When Hot Tea Doesn’t Work : And What to Drink Instead

None of this is a universal prescription. The crucial variable is humidity. The cooling advantage of hot drinks is most effective in dry environments where sweat can evaporate freely. In very humid conditions (above 80% relative humidity), sweat evaporation is significantly reduced, which means the cooling benefit of hot drinks is diminished. On a sticky August afternoon in New Orleans or Miami, you’re not a Bedouin, you’re in a steam bath. “On a very hot and humid day, if you’re wearing a lot of clothing, or if you’re having so much sweat that it starts to drip on the ground and doesn’t evaporate from the skin’s surface, then drinking a hot drink is a bad thing,” says Dr. Jay.

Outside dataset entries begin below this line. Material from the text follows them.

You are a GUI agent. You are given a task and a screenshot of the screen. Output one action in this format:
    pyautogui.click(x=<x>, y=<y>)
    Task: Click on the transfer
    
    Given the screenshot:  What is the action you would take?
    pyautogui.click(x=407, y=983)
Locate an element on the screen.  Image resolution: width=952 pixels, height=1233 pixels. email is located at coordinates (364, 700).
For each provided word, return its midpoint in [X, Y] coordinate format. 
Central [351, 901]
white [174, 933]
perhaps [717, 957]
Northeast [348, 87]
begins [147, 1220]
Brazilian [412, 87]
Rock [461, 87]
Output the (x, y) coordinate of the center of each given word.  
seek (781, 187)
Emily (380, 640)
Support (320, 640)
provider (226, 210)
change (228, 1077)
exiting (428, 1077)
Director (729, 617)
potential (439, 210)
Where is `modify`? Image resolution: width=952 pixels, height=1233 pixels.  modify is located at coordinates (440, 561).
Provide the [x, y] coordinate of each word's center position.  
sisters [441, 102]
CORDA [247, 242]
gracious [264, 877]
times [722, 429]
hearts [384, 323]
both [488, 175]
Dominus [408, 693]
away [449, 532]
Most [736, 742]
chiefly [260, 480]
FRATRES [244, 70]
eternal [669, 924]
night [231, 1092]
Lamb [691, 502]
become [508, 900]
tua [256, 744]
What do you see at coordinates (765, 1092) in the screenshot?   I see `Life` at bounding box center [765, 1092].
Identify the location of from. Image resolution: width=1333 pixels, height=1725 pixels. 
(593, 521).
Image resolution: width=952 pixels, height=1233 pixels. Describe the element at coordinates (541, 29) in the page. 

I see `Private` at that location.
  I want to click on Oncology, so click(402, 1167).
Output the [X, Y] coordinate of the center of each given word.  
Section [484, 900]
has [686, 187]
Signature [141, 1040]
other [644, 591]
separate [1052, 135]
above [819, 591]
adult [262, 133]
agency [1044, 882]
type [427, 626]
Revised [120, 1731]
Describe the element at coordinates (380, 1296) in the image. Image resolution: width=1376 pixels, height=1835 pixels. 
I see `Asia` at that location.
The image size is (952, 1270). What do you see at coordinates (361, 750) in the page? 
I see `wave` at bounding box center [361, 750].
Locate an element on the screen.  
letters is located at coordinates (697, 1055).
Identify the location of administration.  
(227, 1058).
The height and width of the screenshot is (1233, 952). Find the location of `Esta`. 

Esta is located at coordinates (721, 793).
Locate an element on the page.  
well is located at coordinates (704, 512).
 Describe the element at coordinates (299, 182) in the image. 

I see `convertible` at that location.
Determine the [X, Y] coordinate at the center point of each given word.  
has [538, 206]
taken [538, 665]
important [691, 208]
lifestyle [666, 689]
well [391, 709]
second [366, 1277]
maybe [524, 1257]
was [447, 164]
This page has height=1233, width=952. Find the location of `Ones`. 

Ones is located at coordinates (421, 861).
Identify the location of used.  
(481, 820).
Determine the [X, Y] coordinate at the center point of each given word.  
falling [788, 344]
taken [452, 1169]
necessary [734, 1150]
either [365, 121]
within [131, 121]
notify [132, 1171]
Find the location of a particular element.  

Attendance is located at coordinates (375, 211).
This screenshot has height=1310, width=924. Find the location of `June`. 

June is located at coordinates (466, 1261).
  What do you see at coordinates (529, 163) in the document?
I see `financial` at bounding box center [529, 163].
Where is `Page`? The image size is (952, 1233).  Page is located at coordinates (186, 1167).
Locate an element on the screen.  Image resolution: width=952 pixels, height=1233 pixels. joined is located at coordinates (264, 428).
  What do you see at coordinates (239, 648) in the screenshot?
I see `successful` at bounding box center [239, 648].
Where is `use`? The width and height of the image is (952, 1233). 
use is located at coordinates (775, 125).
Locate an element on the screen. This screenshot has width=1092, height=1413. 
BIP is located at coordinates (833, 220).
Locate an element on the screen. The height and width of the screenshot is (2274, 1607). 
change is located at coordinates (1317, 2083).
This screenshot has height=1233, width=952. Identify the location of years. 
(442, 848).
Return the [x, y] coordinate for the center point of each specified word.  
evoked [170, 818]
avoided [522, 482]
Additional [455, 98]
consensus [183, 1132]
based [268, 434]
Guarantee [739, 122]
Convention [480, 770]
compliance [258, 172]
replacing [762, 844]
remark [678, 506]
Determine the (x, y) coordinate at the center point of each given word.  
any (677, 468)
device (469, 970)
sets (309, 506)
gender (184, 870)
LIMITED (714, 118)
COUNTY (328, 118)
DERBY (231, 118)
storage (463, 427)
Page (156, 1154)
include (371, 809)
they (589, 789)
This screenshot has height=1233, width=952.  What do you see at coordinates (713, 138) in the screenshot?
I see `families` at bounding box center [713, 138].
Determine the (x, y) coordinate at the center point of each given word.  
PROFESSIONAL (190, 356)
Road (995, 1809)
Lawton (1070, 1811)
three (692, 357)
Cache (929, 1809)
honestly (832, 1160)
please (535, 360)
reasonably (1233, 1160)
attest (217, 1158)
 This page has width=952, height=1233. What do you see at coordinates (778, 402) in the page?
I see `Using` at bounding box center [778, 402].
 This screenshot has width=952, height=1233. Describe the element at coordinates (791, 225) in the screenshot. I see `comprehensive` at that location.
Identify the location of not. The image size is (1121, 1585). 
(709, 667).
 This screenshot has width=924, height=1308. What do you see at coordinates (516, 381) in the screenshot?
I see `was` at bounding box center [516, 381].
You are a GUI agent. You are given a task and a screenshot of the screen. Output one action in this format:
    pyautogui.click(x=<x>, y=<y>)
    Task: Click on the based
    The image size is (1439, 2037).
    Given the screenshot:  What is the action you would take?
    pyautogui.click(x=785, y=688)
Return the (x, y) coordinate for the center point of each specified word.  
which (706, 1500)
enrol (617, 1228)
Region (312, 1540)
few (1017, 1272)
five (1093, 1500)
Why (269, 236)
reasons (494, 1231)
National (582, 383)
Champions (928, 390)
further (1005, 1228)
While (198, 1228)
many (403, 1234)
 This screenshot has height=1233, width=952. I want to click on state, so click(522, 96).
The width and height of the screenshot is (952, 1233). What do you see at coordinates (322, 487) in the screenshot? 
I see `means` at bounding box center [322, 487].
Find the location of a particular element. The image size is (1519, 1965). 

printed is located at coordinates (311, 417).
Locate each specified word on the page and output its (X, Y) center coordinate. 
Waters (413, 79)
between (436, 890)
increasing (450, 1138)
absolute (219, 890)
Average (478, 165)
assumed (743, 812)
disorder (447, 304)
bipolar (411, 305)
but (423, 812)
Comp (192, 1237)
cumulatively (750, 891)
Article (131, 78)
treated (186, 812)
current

During extreme heat events, temperatures above 100°F with high humidity, the priority should be rapid cooling and aggressive hydration using whatever temperature beverage you will consume in the greatest quantity. There’s no dogma here. The goal is always hydration first, cooling second.

The Berbers of the Sahara drink boiling mint tea, a ritual that, despite its paradoxical appearance, stimulates sweating and thus helps cool the body. Mint, specifically, adds another layer: its menthol compounds create a perception of coolness on mucous membranes, offering a psychological refreshment on top of the physiological one. A cup of hot peppermint tea in dry summer heat is, by that measure, working on two fronts simultaneously.

The summer I started keeping a small kettle on the kitchen counter instead of a Brita filter in the freezer was the summer I stopped feeling flattened by afternoon heat. The ritual slowed me down too, five minutes of quiet while the water boiled, the steam rising, the small ceremony of pouring. For the Bedouin, tea was also a social ritual involving hospitality and storytelling. Maybe that enforced pause is part of the cooling too. Hard to overheat when you’ve stopped rushing.